D’eux (Chapitre 4) : Deuxième partie : Elle

J’y ai pensé toute la nuit. Plus comme avant plus comme d’habitude.

Penser à toi me faisait du bien.

Maintenant ça me fait tour à tour mal/vomir/pleurer/crier.

Si je t’écrivais ces mots au lieu de seulement les imaginer on ne pourrait même pas rayer une mention inutile.

Au chapitre de ce qui me semble inutile ou sans intérêt en ce moment il y a moi…

Dois-je te remercier pour ça ?

Un merci de plus ou de moins te laisserait quand même de marbre tu t’y es habitué toutes ces années durant pour chaque attention, chaque cadeau, chaque sortie.
Tu as dû te délecter de ma redevance vis-à-vis de ton insupportable, étouffante et ta perverse générosité.

Tu prétendais me vouloir indépendante tu m’a juste enfermée dans une cage dorée, peignant un peu plus chaque jour les barreaux et me laissant croire que je pourrais si je le voulais finir par voler.

Mais tu savais qu’en me brisant moralement j’aurai juste peur de chuter.

Tu me dis qu’il ne faut pas se détester….

Comment on fait pour nier encore un sentiment ?

Tu as déjà simulé celui de m’aimer…

Je ne sais pas si c’est plus facile pour le dominant de dire qu’on va rester amis et que rien ne va vraiment changer.

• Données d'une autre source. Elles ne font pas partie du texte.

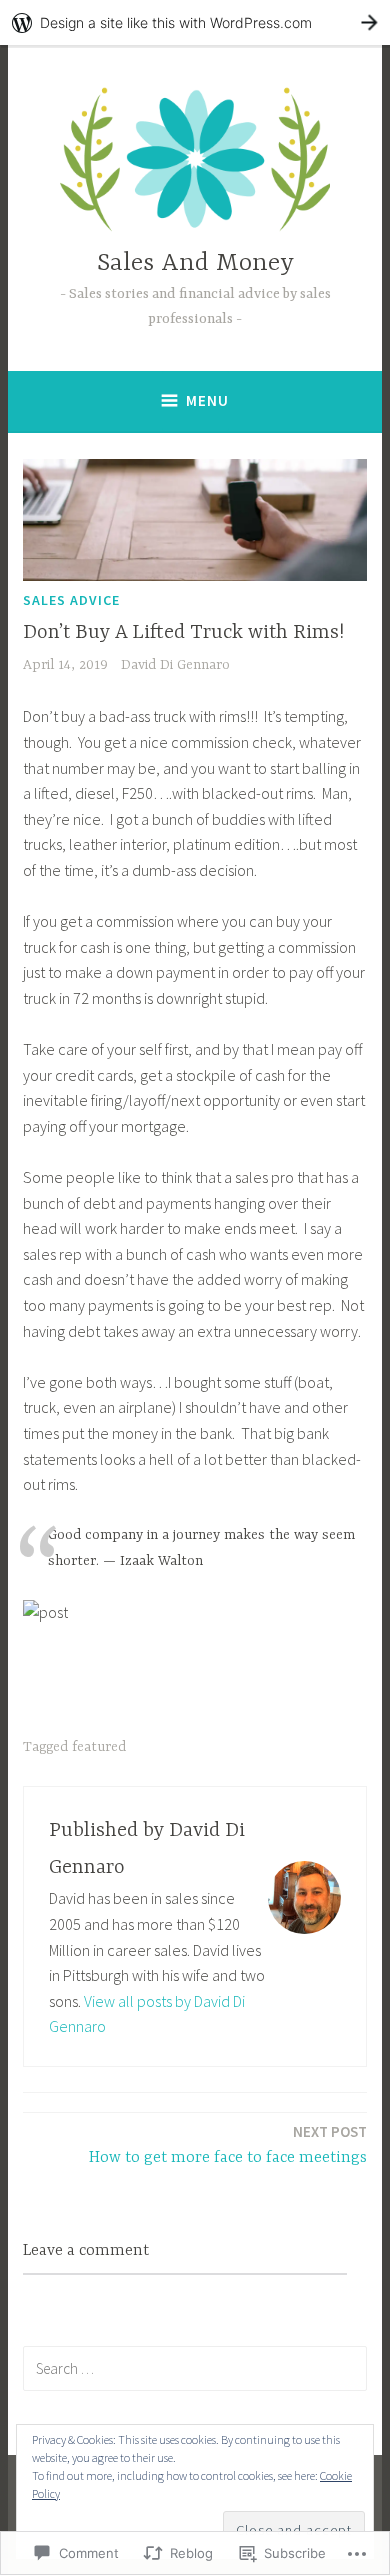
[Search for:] (195, 2368)
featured (99, 1747)
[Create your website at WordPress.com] (195, 22)
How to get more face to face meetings (228, 2144)
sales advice (71, 600)
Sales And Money (195, 263)
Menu (207, 400)
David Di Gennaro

Je suis comme ces femmes qui chantent dans les vidéo-clips d’M6 la nuit qu’elles détestent leur ex en espérant qu’il réagisse à leur désespoir nostalgique

Je suis comme ces femmes qui s’exposent dans des photos mises en scènes clamant leur bonheur de n’être à la merci d’aucun homme mais attisant leur désir dans des attitudes suggestives.

Je suis comme tout le monde , j’ai mal dans mon corps et dans ma tête à ne pas sentir le torrent de force , de courage et d’honneur d’être sans la moitié de moi dont on me dit que je peux me passer mais qui me manque comme un organe arraché sans préavis dont l’absence m’inquiète à chaque souffle.